For the Caribbean and other small island states, Paris represents the most eagerly-anticipated meeting of the UN climate negotiation process since the Copenhagen conference of 2009, which failed to establish a binding agreement on emission reduction targets despite small islands’ fervent hopes.
If Paris is successful, and countries commit to their pledges of reducing emissions, the world may be able to stay within the window of a 2oC/3.5oF temperature increase by the end of the century.
“We are the first generation to feel the impacts of climate change and the last generation that can do anything about it” — Barack Obama
What Caribbean leaders said…
In keeping with the goal of reducing emissions, some CARICOM leaders pledged their continued use of green energy. Prime Minister of Barbados, the Right Honourable Freundel Stuart, committed to 29% green energy usage nationwide by 2029, to realise a 22% savings in electricity through the deployment of energy efficiency measures.
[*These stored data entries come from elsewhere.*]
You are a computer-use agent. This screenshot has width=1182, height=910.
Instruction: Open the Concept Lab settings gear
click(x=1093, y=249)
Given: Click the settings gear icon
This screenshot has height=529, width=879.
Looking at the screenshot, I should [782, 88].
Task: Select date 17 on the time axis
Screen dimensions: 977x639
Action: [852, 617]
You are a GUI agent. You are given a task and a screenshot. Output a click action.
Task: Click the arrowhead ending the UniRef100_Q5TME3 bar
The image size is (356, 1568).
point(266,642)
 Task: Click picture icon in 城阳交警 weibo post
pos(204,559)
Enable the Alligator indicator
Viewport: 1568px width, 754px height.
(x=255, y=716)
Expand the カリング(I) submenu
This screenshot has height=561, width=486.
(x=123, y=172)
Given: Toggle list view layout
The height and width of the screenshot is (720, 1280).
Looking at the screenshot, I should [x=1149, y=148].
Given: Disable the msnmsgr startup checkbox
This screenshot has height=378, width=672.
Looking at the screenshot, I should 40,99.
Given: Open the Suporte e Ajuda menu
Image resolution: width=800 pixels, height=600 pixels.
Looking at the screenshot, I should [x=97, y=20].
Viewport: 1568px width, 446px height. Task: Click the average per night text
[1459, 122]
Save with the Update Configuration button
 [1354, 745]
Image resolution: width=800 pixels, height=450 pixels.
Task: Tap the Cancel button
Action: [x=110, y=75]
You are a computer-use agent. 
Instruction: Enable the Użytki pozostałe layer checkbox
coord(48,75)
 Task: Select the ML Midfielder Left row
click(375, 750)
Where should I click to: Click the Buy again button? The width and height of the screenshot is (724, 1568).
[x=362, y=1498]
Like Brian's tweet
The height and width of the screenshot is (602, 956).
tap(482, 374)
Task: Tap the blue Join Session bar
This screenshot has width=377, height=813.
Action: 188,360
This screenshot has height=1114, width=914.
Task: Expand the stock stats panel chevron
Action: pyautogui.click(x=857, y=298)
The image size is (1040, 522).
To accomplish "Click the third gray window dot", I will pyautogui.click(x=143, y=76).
Following this trend, St. Vincent & the Grenadines’ Foreign Minister, Camillo Gonsalves, pledged St. Vincent’s impressive goal of being a 100% green economy by 2050.
Meanwhile, Prime Minister of the Bahamas, Perry Christie, addressed the Summit with urgency, saying that science predicts that a 1.5 metre rise in sea level would sink over 80% of the nation’s land mass.
Mr. Christie said that regardless of their negligible contribution to global emissions, the Bahamas has adopted a Nation Energy Policy which aims at 30% renewable energy use by 2030. He also stated that Bahamas has done its fair share in enhancing their resilience to the impacts of climate change, despite limited funding.
Other Caribbean officials made commitments including doubled renewable energy usage from Jamaica by 2016, announced by Senator the Honourable Arnold J. Nicholson, Minister of Foreign Affairs, who proudly stated that Jamaica was the first Caribbean country to establish a Climate Change Ministry.
Kamla Persad-Bissessar, Prime Minister of the Republic of Trinidad and Tobago, announced plans for 100% natural gas usage for electricity, and pledged her support of the goal of net zero global greenhouse gas emissions by the end of this century.
St. Lucia’s Minister for Sustainable Development, James Fletcher, announced his country’s commitment to 35% geothermal usage by 2020 and further stated that St. Lucia is currently on an 80% emissions reduction pathway.
Prime Minister of Grenada, Keith Mitchell, announced his support for carbon pricing, which Secretary General Ban described as “one of the most powerful tools available for reducing emissions and generating sustainable development and growth.” Dr. Mitchell also called for island states to commit to 100% renewable energy usage.
Not all announcements came in the form of commitments and support. Prime Minister of Antigua and Barbuda, Gaston Browne (above), condemned the ‘culprits of climate change’ saying that small and developing countries are being urged to commit to climate action without substantial financial assistance. He went on to say that “we have paid – and continue to pay – a high price for (climate change).” President Donald Ramotar of Guyana also urged that “wealthy countries must take the lead in helping the most vulnerable states.”
What developed countries pledged…
Pledges from wealthier, more-developed nations came both in the form of promises to reduce greenhouse gas emissions, and to increase financial contributions.
Contributions to climate funds play a critical role in assisting Small Island Developing States (SIDS) in reaching their emission reduction goals, alleviating the severity of the effects of climate change and assisting SIDS in their adaptation to the impacts of climate change.
The Global Environment Facility (GEF) – the largest funder of environmental projects – will provide developing nations with over $3 billion over the next four years to assist in climate change mitigation and adaptation.
Meanwhile, the Green Climate Fund (GCF) – developed in 2010 to assist poor nations cope with climate change – expects to receive donations of approximately $2.3 billion to assist developing countries in adaptation. The figure however falls short of the $10 – $15 billion that developing countries and UN officials estimate is required to demonstrate the commitment of developed nations to combat climate change.
Countries contributing to the GCF include Mexico, Iceland, Switzerland, South Korea, Norway, Denmark and Finland. Contributions from France and the United Kingdom are expected to be given in increments over the next few years.